-- Start TASK INPUT --
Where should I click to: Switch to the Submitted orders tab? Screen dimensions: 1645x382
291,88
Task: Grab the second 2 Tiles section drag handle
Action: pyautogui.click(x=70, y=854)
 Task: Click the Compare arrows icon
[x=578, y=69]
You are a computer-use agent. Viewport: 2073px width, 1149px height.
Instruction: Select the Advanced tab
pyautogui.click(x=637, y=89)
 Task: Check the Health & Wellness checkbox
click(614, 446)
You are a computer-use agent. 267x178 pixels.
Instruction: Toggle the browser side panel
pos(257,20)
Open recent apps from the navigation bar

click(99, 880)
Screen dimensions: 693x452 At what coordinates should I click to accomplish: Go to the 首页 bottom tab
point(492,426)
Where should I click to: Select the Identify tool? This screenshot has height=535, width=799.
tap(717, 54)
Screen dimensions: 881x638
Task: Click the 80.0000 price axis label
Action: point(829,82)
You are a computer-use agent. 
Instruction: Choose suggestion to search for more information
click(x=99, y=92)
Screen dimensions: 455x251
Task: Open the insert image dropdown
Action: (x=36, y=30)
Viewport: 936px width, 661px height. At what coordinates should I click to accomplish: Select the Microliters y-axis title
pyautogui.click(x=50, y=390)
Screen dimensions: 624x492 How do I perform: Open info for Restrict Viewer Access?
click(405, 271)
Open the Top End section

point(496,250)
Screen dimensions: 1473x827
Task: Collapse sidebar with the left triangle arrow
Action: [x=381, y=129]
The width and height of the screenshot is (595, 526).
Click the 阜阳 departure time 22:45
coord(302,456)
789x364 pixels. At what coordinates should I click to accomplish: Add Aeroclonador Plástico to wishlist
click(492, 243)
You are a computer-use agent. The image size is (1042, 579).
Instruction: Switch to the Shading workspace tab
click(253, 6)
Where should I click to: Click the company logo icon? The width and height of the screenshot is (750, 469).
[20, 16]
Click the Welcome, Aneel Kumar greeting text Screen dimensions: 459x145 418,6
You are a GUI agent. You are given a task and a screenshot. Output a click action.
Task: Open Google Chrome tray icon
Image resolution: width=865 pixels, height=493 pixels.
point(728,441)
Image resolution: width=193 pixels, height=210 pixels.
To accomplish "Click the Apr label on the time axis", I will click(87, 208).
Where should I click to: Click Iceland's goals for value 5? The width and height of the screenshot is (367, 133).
-- End TASK INPUT --
_EXERCISE_. Update the lines starting at the first one and ending at the line containing "click(99, 880)", changing "computer-use agent" to "desktop agent" and leaving everything else as it is.

_FINAL ANSWER_.
Where should I click to: Switch to the Submitted orders tab? Screen dimensions: 1645x382
291,88
Task: Grab the second 2 Tiles section drag handle
Action: pyautogui.click(x=70, y=854)
 Task: Click the Compare arrows icon
[x=578, y=69]
You are a desktop agent. Viewport: 2073px width, 1149px height.
Instruction: Select the Advanced tab
pyautogui.click(x=637, y=89)
 Task: Check the Health & Wellness checkbox
click(614, 446)
You are a desktop agent. 267x178 pixels.
Instruction: Toggle the browser side panel
pos(257,20)
Open recent apps from the navigation bar

click(99, 880)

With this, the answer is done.